E-commerce group Prosus raises US$2bn through debt offering to bolster its acquisition plans

SOUTH AFRICA – Prosus, an e-commerce group, has raised more than US$2 billion (R33bn) through an over-subscribed debt offering to bolster its acquisitions plans amid industry consolidation and Covid-19.

Prosus, which listed on the Euronext Amsterdam and JSE last September, said that it had raised the money through debt, comprising its longest-dated dollar offering.

It said the purpose of the offerings was to raise proceeds for general corporate purposes, including potential future merger and acquisition activity, as well as to further augment the company’s liquidity position.

Takaendesa said Prosus was strengthening its balance sheet as it eyed new opportunities amid consolidation in the e-commerce sector.

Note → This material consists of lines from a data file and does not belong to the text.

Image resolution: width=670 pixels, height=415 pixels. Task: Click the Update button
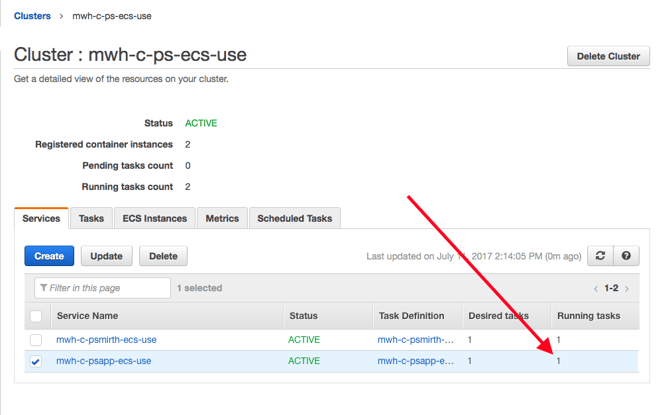(x=106, y=256)
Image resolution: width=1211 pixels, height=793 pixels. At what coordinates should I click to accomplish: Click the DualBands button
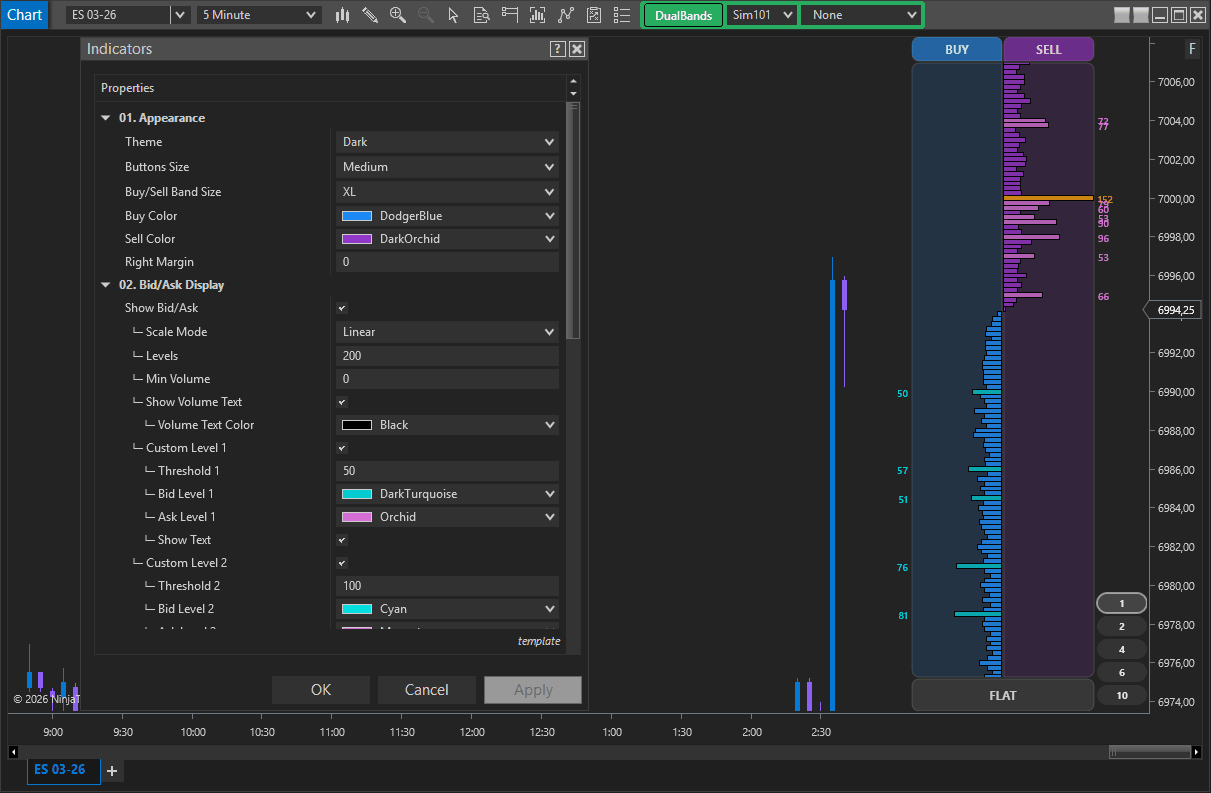point(682,14)
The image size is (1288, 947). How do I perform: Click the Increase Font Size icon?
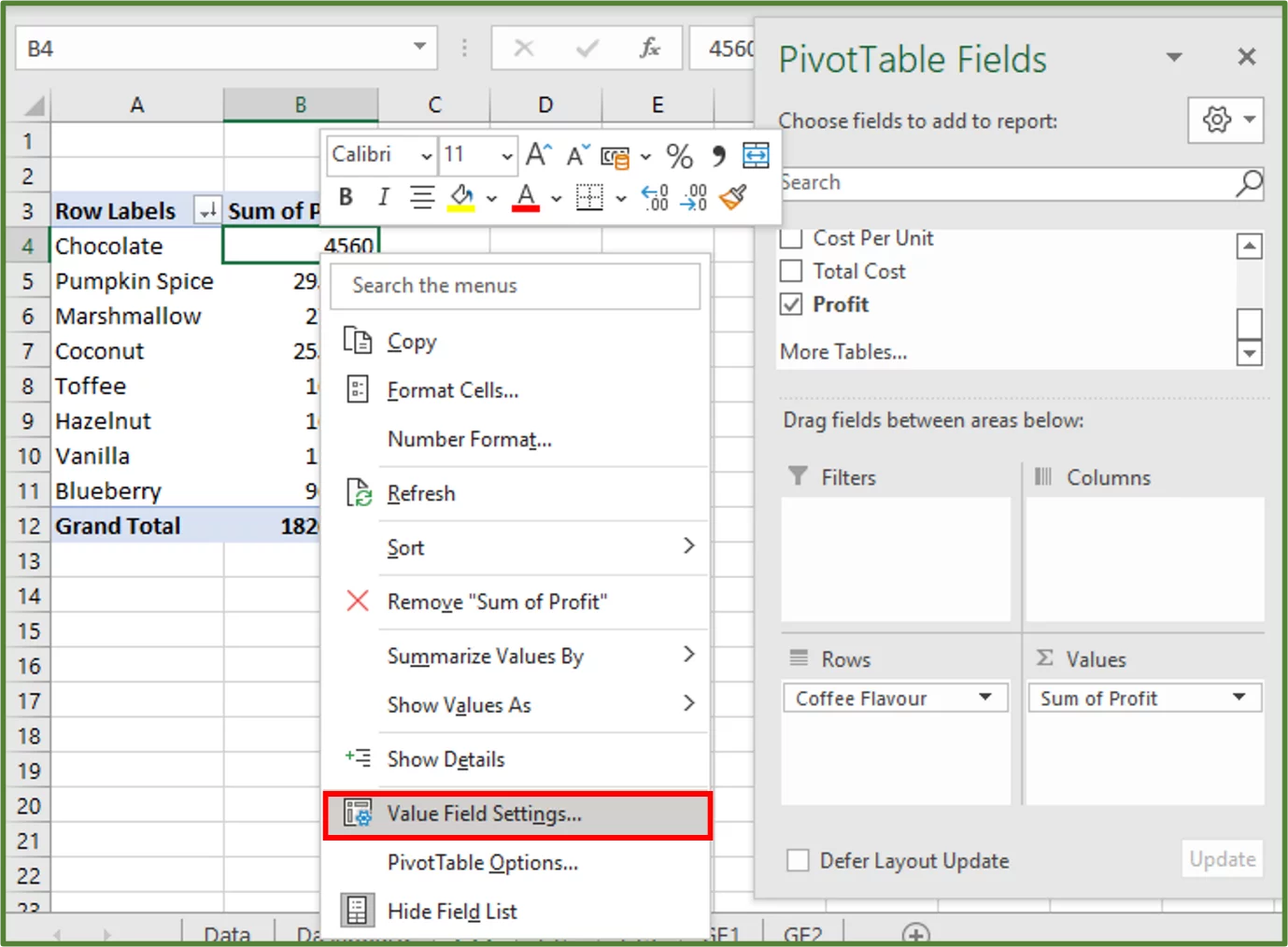[537, 155]
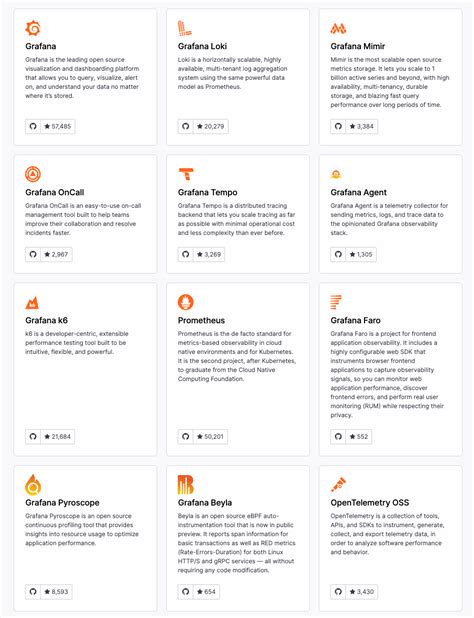Click the Grafana Loki logo icon
Viewport: 474px width, 618px height.
tap(184, 28)

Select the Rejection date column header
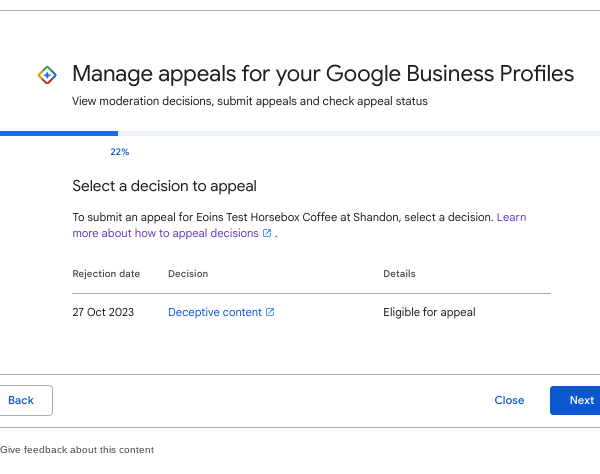[x=106, y=273]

“Tech firms in high-growth segments of the market are not cheap at present. Prosus has not been successful in recent bids, as it can’t use shares in transactions and target asset valuations are not cheap,” Takaendesa said.

“With the three sectors it is interested in – payments, food delivery and classifieds – these are investment areas that need a lot of upfront investment. Prosus will continue to burn cash as it goes into these new investments.”

Prosus said the issuances consisted of US$1 billion 4.027percent notes due in 2050, US$500 million (R9.67billion) 1.593percent notes due in 2028, and US$500 million 2.031percent notes due in 2032, in each case to be issued under its global medium-term note programme.

“The current favourable market backdrop enabled Prosus to diversify its funding sources by establishing a position in the euro bond market, while at the same time extending the duration of the company’s financing curve to 30 years in the US dollar market,” it said.

The debt raise comes after the group lost the bid for eBay’s classifieds business to rival Adevinta, for US$9.2bn. Last year, Prosus also lost the bid for Just Eat to Takeaway.com.

“The offerings attracted strong investor demand, with US dollar notes more than seven times subscribed and the euro debut notes more than 11 times subscribed on the eight-year notes and 12 times subscribed on the 12-year notes, allowing pricing of the bonds at rates that reduce the company’s average funding cost, while at the same time extending the blended maturity profile of its outstanding notes to almost 12 years,” Prosus said.

The group expected that the financing would be ratings neutral for Prosus. The offerings were expected to close on Monday, August 3.

Peter Takaendesa, the head of equities at Mergence Investment Managers, said Prosus was partly taking advantage of the cheaper cost of funding, as interest rates were low at the moment.

Old Mutual Equities analyst Neelash Hansjee said Prosus was building the balance sheet fire-power.

“We can expect more merger and acquisition activity to continue. It is a good time to raise funding for growth assets at good prices.”

Francois du Plessis, the managing director of Vega Asset Management, said Prosus was beefing-up its war chest to capitalise on potential opportunities. Despite the e-commerce group losing big acquisitions recently, Du Plessis complimented the management team.

“Hats off to the Prosus directors for walking away when the price asked did not make economical sense any more,” he said, adding that Tencent, in which Prosus holds a 31percent stake, was also on the acquisition trail.